═════ INPUT DATA

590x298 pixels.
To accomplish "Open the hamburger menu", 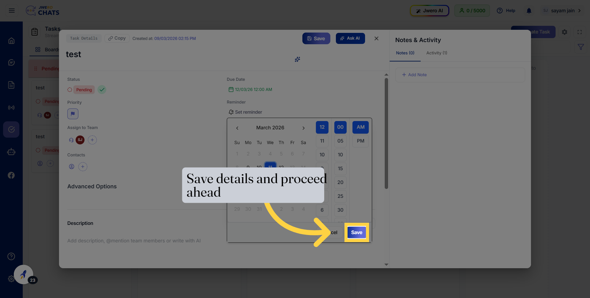I will [x=12, y=11].
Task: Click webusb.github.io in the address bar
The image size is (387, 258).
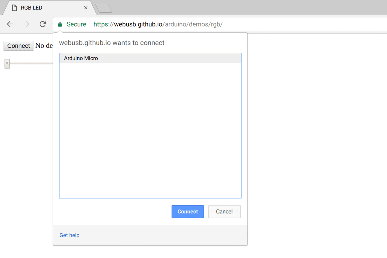Action: (138, 24)
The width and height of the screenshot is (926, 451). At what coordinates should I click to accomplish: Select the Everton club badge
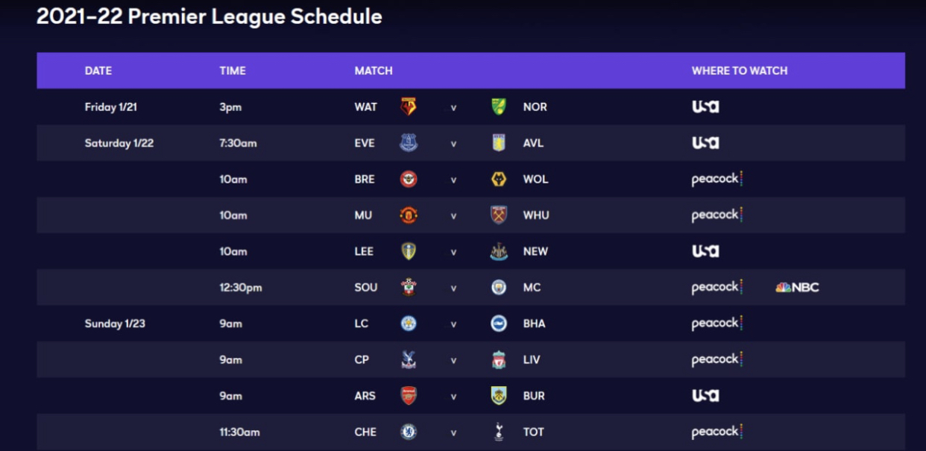tap(409, 143)
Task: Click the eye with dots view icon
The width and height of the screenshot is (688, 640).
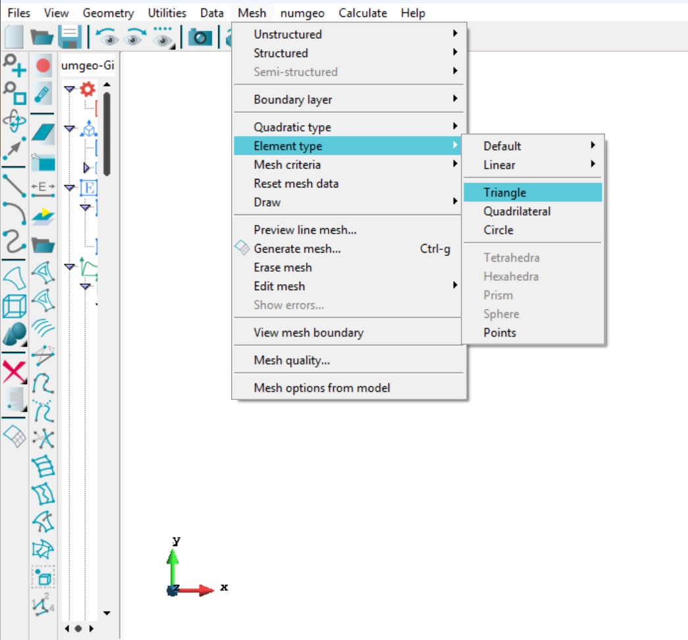Action: (x=164, y=37)
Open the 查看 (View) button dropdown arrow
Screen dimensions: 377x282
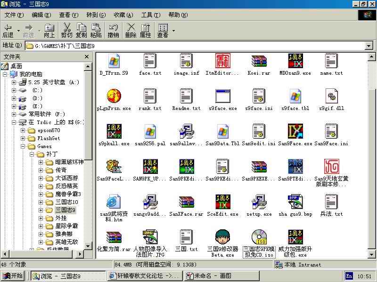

══════════

Your task is to transcribe exactly the lines from the one containing "Open the 查看 (View) button dropdown arrow" through the final line of the entries above, pictures excluded.

• [WRITTEN RESPONSE]
Open the 查看 (View) button dropdown arrow
Screen dimensions: 377x282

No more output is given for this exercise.